Bridal retailer David’s Bridal launched a mobile site that puts it in the minority of m-retailers: the site has been optimized to support purchases as well as allow consumers to browse the gowns. The company partnered with Usablenet to achieve this feet, Mobile Commerce Daily reports.

For the most part, consumers don’t expect to be able to make purchases, especially complex ones, via a mobile device—unless it is a tablet. New figures from Pew Internet found that more than half of adult cell phone owners used their cell phones while they were in a store during the 2011 holiday season to seek help with purchasing decisions.

They used their phones to call a friend for advice. They also used their phones to compare prices. Taken together, just over half (52%) of all adult cell owners used their phone for at least one of these three reasons over the holiday shopping season and one third (33%) used their phone specifically for online information while inside a physical store—either product reviews or pricing information.

A Bad Shopping Experience

Not many consumers will make a mobile purchase unless they have to—despite the growth of m-commerce buying an item from a mobile device can be cumbersome. However, those that do are not easily forgiving of a bad experience. Also, numerous studies show that m-commerce is growing. So while retailers may be able to get away with sites optimized to provide just information and pricing for the time being, they won’t in the long run.

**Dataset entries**
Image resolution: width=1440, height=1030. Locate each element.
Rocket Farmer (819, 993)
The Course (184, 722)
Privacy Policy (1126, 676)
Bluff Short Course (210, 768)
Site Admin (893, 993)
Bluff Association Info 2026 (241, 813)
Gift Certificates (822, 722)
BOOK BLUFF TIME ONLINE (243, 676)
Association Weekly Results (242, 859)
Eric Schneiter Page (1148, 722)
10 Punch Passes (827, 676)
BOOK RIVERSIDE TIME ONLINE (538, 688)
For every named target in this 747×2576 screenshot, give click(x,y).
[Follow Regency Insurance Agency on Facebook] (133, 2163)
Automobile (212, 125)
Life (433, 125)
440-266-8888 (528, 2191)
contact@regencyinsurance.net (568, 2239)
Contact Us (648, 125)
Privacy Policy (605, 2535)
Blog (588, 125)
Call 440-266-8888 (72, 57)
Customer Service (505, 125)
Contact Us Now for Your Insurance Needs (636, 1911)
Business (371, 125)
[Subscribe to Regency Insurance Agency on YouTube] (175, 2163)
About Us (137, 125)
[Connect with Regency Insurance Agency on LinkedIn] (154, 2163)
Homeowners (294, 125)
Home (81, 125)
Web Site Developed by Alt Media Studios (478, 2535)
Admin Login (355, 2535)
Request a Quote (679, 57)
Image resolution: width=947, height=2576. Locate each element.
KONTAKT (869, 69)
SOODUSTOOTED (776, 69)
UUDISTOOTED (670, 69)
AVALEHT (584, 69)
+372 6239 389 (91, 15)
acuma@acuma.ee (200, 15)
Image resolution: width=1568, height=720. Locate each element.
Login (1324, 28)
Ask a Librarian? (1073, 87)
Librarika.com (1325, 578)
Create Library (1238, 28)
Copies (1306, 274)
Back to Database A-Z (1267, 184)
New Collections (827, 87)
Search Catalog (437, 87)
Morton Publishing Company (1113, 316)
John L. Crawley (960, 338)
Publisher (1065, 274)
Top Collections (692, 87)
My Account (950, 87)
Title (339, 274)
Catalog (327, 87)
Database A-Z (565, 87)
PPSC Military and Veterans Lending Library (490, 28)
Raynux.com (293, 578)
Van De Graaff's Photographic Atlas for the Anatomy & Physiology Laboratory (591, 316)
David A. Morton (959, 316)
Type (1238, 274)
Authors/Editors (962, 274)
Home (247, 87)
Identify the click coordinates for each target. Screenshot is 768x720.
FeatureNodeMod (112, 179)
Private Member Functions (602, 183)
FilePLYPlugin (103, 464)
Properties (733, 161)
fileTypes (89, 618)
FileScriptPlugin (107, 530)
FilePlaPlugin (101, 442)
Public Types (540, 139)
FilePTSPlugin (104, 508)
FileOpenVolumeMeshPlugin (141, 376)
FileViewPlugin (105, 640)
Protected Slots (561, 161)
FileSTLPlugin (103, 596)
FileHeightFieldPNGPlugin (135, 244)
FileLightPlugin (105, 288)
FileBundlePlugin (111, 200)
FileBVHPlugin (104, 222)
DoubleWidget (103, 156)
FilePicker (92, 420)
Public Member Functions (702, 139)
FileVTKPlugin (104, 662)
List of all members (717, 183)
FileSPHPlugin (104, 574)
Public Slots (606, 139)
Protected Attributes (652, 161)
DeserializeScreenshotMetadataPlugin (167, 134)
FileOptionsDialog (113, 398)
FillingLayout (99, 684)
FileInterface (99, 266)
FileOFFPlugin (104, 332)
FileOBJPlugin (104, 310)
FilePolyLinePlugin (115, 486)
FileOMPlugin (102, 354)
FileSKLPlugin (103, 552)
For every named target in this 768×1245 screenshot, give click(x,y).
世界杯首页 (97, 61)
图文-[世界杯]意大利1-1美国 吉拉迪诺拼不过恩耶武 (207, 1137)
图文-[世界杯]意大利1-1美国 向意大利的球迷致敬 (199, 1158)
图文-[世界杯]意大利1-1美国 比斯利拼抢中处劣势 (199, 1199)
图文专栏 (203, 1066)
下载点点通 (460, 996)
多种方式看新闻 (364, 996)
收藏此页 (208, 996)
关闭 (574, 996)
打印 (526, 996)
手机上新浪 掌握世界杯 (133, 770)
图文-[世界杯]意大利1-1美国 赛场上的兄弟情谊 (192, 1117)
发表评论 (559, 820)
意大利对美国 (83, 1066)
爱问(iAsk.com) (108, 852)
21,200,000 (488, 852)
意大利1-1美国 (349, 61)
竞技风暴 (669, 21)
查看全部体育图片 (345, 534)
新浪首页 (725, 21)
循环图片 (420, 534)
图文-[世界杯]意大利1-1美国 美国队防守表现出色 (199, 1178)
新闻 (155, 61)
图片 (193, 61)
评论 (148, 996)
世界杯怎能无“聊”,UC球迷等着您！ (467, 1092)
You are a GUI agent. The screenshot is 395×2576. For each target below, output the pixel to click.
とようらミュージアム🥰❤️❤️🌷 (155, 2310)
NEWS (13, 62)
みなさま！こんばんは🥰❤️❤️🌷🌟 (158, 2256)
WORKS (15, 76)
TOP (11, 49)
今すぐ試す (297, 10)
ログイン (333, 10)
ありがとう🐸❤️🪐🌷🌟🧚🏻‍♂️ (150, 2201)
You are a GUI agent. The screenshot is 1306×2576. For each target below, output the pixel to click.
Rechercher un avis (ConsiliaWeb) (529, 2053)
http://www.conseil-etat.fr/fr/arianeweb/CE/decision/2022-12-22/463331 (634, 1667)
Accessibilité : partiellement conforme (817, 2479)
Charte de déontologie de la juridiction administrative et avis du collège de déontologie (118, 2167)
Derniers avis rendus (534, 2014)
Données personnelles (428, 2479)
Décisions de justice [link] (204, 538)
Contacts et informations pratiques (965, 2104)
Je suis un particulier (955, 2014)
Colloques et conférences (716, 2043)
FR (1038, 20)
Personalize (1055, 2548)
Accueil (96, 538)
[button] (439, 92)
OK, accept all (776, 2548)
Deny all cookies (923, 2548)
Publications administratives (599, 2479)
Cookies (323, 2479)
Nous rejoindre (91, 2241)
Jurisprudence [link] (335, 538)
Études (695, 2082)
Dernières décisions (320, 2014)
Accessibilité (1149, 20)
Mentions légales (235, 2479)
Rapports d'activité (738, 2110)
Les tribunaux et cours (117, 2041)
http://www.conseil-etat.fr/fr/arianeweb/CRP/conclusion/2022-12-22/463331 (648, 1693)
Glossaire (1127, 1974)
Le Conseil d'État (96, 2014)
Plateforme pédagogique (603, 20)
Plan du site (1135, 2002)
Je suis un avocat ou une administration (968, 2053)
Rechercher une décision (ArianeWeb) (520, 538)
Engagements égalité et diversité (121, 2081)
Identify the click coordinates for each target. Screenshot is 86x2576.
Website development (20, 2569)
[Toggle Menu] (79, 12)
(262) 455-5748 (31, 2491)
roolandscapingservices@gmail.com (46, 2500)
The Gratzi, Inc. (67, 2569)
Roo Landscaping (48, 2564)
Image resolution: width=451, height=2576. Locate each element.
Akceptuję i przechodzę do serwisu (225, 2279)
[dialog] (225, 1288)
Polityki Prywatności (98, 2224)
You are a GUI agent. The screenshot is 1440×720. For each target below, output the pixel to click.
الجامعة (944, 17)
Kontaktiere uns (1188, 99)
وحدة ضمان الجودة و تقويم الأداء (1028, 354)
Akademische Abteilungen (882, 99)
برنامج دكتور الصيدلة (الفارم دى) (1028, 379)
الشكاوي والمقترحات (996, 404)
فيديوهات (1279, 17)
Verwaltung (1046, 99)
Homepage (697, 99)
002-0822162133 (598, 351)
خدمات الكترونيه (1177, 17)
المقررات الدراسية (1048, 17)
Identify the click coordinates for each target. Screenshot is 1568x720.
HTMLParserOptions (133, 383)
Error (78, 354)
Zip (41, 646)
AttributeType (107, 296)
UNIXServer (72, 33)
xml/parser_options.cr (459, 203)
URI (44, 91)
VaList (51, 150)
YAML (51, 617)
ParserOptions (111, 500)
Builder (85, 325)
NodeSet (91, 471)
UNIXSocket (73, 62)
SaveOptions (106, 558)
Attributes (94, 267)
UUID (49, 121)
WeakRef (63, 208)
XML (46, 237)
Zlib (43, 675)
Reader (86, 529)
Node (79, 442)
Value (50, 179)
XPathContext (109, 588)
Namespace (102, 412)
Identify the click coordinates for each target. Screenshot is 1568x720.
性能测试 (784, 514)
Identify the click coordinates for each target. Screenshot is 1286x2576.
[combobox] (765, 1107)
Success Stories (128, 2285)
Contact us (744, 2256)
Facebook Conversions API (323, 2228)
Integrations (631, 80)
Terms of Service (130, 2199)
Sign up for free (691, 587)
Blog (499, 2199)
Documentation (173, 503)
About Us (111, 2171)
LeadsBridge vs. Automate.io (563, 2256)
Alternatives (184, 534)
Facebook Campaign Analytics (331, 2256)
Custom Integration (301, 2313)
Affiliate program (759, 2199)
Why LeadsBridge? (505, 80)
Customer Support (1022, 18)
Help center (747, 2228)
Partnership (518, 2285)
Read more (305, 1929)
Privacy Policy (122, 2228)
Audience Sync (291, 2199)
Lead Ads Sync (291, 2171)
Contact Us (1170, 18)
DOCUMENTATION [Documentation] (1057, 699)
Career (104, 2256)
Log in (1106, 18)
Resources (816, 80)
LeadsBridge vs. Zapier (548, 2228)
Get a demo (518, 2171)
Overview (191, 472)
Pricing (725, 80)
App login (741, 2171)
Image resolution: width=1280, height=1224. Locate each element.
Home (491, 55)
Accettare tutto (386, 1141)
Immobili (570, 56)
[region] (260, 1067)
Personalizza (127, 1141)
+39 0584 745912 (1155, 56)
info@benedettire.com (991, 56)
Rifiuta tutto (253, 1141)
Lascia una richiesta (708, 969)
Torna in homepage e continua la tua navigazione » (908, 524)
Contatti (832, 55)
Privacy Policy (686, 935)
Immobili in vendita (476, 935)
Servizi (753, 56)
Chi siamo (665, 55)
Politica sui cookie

**Objectives**
• a. Name every company or organization mentioned in the article about the David's Bridal mobile site.
• b. Continue the article about the David's Bridal mobile site from the point where it ends.
The rows have no part in this.

**Results for the exercise**
• a. David's Bridal, Usablenet, Mobile Commerce Daily, Pew Internet

• b.
20% of mobile shoppers respond to a bad shopping experience on their mobile device by completing their research and/or purchase but vowing to never return to the site in the future if they can avoid it, with a further 18% saying they abandon the site and seek alternative brands using their device, according to a survey by Limelight Networks.

Data from the survey indicates that the remaining 62% of mobile shoppers abandon the site on their mobile device and return to the site at a later date using a computer. According to Limelight, though, this remains a sub-optimal result: the retailer has still lost the immediate purchase and cannot guarantee that the buyer will ultimately complete the purchase.